Items from a data source
::::::
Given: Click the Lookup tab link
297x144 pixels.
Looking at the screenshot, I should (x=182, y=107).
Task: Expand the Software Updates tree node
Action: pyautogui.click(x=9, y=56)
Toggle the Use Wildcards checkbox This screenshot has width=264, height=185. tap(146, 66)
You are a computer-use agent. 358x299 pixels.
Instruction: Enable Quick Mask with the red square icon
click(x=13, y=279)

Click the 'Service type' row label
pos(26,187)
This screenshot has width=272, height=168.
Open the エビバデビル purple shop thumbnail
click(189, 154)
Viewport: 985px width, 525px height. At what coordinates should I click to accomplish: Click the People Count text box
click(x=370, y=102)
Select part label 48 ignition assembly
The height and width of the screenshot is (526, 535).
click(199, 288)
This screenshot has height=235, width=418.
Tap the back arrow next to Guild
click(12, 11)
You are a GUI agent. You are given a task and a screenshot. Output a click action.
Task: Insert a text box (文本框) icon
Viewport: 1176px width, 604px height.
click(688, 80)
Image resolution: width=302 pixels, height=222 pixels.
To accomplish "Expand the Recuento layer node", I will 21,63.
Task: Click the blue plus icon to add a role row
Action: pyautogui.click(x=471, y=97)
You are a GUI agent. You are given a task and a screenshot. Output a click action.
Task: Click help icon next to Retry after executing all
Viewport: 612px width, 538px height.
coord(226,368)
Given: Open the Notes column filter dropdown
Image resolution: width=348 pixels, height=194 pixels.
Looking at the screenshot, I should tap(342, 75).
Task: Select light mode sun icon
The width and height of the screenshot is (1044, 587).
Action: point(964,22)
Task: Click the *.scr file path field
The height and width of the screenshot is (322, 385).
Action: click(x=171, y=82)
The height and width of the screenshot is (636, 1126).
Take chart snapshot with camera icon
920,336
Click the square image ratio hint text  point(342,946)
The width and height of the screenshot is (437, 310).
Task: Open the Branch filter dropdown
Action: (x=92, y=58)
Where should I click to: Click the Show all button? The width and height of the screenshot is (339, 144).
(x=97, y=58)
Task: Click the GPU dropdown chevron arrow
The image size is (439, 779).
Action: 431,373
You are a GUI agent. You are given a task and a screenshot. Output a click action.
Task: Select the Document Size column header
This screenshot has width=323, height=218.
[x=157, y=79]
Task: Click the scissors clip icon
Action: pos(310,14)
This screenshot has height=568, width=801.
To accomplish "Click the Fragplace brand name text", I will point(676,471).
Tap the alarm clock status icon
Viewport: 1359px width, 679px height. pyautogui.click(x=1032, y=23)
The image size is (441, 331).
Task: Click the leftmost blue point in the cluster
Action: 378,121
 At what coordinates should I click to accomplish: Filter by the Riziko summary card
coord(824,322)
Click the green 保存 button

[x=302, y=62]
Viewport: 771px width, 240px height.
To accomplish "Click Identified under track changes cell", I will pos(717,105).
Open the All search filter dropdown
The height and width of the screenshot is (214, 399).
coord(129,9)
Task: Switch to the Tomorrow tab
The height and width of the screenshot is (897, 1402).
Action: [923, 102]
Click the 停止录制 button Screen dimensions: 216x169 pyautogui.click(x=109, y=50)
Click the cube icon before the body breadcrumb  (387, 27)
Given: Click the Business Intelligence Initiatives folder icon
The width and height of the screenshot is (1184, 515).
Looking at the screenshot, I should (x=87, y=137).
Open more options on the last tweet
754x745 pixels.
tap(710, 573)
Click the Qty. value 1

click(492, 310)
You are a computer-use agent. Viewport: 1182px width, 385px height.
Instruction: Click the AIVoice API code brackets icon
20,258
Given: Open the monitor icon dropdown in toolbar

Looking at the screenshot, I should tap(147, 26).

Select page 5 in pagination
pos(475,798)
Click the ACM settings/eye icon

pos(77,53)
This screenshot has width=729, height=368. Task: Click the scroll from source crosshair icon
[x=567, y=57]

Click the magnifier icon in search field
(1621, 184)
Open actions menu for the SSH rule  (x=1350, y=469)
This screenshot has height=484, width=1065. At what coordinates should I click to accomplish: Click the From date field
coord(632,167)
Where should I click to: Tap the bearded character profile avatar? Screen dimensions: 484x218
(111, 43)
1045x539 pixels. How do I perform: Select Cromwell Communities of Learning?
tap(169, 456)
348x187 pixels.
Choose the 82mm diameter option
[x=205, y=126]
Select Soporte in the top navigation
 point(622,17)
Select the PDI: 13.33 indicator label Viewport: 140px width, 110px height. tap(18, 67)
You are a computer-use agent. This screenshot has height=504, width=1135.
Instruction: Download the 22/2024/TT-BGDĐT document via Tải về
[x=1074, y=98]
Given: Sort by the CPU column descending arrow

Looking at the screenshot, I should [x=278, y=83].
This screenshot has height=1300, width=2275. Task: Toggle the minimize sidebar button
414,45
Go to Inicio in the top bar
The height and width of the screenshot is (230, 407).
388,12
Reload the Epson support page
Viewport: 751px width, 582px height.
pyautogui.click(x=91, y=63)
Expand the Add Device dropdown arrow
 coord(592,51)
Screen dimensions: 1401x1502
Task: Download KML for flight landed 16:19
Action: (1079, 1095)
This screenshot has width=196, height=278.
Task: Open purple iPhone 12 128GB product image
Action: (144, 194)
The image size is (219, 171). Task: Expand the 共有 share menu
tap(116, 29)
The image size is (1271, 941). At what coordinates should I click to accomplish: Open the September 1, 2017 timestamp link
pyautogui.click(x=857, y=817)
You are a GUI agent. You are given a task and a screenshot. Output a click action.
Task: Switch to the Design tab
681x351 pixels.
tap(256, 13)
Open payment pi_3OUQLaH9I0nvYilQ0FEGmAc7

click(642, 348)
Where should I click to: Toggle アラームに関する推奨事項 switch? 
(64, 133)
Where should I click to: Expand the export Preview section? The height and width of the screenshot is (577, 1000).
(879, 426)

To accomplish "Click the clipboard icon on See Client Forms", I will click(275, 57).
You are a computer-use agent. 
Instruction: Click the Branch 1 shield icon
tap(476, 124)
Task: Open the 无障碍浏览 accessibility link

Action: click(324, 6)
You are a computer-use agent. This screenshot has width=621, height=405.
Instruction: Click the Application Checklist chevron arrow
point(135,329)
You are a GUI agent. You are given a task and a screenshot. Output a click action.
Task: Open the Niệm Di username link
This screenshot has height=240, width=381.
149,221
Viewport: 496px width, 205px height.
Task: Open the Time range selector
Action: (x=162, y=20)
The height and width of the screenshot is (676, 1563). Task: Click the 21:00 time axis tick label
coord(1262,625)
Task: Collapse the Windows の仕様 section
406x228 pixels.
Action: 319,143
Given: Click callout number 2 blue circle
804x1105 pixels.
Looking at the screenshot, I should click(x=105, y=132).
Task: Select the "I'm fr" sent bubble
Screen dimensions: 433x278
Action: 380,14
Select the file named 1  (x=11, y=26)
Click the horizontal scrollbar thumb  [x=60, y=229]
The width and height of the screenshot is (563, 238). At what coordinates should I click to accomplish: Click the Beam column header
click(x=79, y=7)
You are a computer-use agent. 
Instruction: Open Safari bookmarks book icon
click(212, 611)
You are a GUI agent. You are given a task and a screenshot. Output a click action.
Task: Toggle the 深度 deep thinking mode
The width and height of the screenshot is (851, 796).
::::::
Task brief: Transcribe all the entries exactly, as they stand.

Response to this exercise:
Given: Click the Lookup tab link
297x144 pixels.
Looking at the screenshot, I should (x=182, y=107).
Task: Expand the Software Updates tree node
Action: pyautogui.click(x=9, y=56)
Toggle the Use Wildcards checkbox This screenshot has width=264, height=185. tap(146, 66)
You are a computer-use agent. 358x299 pixels.
Instruction: Enable Quick Mask with the red square icon
click(x=13, y=279)

Click the 'Service type' row label
pos(26,187)
This screenshot has width=272, height=168.
Open the エビバデビル purple shop thumbnail
click(189, 154)
Viewport: 985px width, 525px height. At what coordinates should I click to accomplish: Click the People Count text box
click(x=370, y=102)
Select part label 48 ignition assembly
The height and width of the screenshot is (526, 535).
click(199, 288)
This screenshot has height=235, width=418.
Tap the back arrow next to Guild
click(12, 11)
You are a GUI agent. You are given a task and a screenshot. Output a click action.
Task: Insert a text box (文本框) icon
Viewport: 1176px width, 604px height.
click(688, 80)
Image resolution: width=302 pixels, height=222 pixels.
To accomplish "Expand the Recuento layer node", I will 21,63.
Task: Click the blue plus icon to add a role row
Action: pyautogui.click(x=471, y=97)
You are a GUI agent. You are given a task and a screenshot. Output a click action.
Task: Click help icon next to Retry after executing all
Viewport: 612px width, 538px height.
coord(226,368)
Given: Open the Notes column filter dropdown
Image resolution: width=348 pixels, height=194 pixels.
Looking at the screenshot, I should tap(342, 75).
Task: Select light mode sun icon
The width and height of the screenshot is (1044, 587).
Action: point(964,22)
Task: Click the *.scr file path field
The height and width of the screenshot is (322, 385).
Action: click(x=171, y=82)
The height and width of the screenshot is (636, 1126).
Take chart snapshot with camera icon
920,336
Click the square image ratio hint text  point(342,946)
The width and height of the screenshot is (437, 310).
Task: Open the Branch filter dropdown
Action: (x=92, y=58)
Where should I click to: Click the Show all button? The width and height of the screenshot is (339, 144).
(x=97, y=58)
Task: Click the GPU dropdown chevron arrow
The image size is (439, 779).
Action: 431,373
You are a GUI agent. You are given a task and a screenshot. Output a click action.
Task: Select the Document Size column header
This screenshot has width=323, height=218.
[x=157, y=79]
Task: Click the scissors clip icon
Action: pos(310,14)
This screenshot has height=568, width=801.
To accomplish "Click the Fragplace brand name text", I will point(676,471).
Tap the alarm clock status icon
Viewport: 1359px width, 679px height. pyautogui.click(x=1032, y=23)
The image size is (441, 331).
Task: Click the leftmost blue point in the cluster
Action: 378,121
 At what coordinates should I click to accomplish: Filter by the Riziko summary card
coord(824,322)
Click the green 保存 button

[x=302, y=62]
Viewport: 771px width, 240px height.
To accomplish "Click Identified under track changes cell", I will pos(717,105).
Open the All search filter dropdown
The height and width of the screenshot is (214, 399).
coord(129,9)
Task: Switch to the Tomorrow tab
The height and width of the screenshot is (897, 1402).
Action: [923, 102]
Click the 停止录制 button Screen dimensions: 216x169 pyautogui.click(x=109, y=50)
Click the cube icon before the body breadcrumb  (387, 27)
Given: Click the Business Intelligence Initiatives folder icon
The width and height of the screenshot is (1184, 515).
Looking at the screenshot, I should (x=87, y=137).
Open more options on the last tweet
754x745 pixels.
tap(710, 573)
Click the Qty. value 1

click(492, 310)
You are a computer-use agent. Viewport: 1182px width, 385px height.
Instruction: Click the AIVoice API code brackets icon
20,258
Given: Open the monitor icon dropdown in toolbar

Looking at the screenshot, I should tap(147, 26).

Select page 5 in pagination
pos(475,798)
Click the ACM settings/eye icon

pos(77,53)
This screenshot has width=729, height=368. Task: Click the scroll from source crosshair icon
[x=567, y=57]

Click the magnifier icon in search field
(1621, 184)
Open actions menu for the SSH rule  (x=1350, y=469)
This screenshot has height=484, width=1065. At what coordinates should I click to accomplish: Click the From date field
coord(632,167)
Where should I click to: Tap the bearded character profile avatar? Screen dimensions: 484x218
(111, 43)
1045x539 pixels. How do I perform: Select Cromwell Communities of Learning?
tap(169, 456)
348x187 pixels.
Choose the 82mm diameter option
[x=205, y=126]
Select Soporte in the top navigation
 point(622,17)
Select the PDI: 13.33 indicator label Viewport: 140px width, 110px height. tap(18, 67)
You are a computer-use agent. This screenshot has height=504, width=1135.
Instruction: Download the 22/2024/TT-BGDĐT document via Tải về
[x=1074, y=98]
Given: Sort by the CPU column descending arrow

Looking at the screenshot, I should [x=278, y=83].
This screenshot has height=1300, width=2275. Task: Toggle the minimize sidebar button
414,45
Go to Inicio in the top bar
The height and width of the screenshot is (230, 407).
388,12
Reload the Epson support page
Viewport: 751px width, 582px height.
pyautogui.click(x=91, y=63)
Expand the Add Device dropdown arrow
 coord(592,51)
Screen dimensions: 1401x1502
Task: Download KML for flight landed 16:19
Action: (1079, 1095)
This screenshot has width=196, height=278.
Task: Open purple iPhone 12 128GB product image
Action: (144, 194)
The image size is (219, 171). Task: Expand the 共有 share menu
tap(116, 29)
The image size is (1271, 941). At what coordinates should I click to accomplish: Open the September 1, 2017 timestamp link
pyautogui.click(x=857, y=817)
You are a GUI agent. You are given a task and a screenshot. Output a click action.
Task: Switch to the Design tab
681x351 pixels.
tap(256, 13)
Open payment pi_3OUQLaH9I0nvYilQ0FEGmAc7

click(642, 348)
Where should I click to: Toggle アラームに関する推奨事項 switch? 
(64, 133)
Where should I click to: Expand the export Preview section? The height and width of the screenshot is (577, 1000).
(879, 426)

To accomplish "Click the clipboard icon on See Client Forms", I will click(275, 57).
You are a computer-use agent. 
Instruction: Click the Branch 1 shield icon
tap(476, 124)
Task: Open the 无障碍浏览 accessibility link

Action: click(324, 6)
You are a computer-use agent. This screenshot has width=621, height=405.
Instruction: Click the Application Checklist chevron arrow
point(135,329)
You are a GUI agent. You are given a task and a screenshot. Output a click action.
Task: Open the Niệm Di username link
This screenshot has height=240, width=381.
149,221
Viewport: 496px width, 205px height.
Task: Open the Time range selector
Action: (x=162, y=20)
The height and width of the screenshot is (676, 1563). Task: Click the 21:00 time axis tick label
coord(1262,625)
Task: Collapse the Windows の仕様 section
406x228 pixels.
Action: 319,143
Given: Click callout number 2 blue circle
804x1105 pixels.
Looking at the screenshot, I should click(x=105, y=132).
Task: Select the "I'm fr" sent bubble
Screen dimensions: 433x278
Action: 380,14
Select the file named 1  (x=11, y=26)
Click the horizontal scrollbar thumb  [x=60, y=229]
The width and height of the screenshot is (563, 238). At what coordinates should I click to accomplish: Click the Beam column header
click(x=79, y=7)
You are a computer-use agent. 
Instruction: Open Safari bookmarks book icon
click(212, 611)
You are a GUI agent. You are given a task and a screenshot. Output a click action.
Task: Toggle the 深度 deep thinking mode
The width and height of the screenshot is (851, 796).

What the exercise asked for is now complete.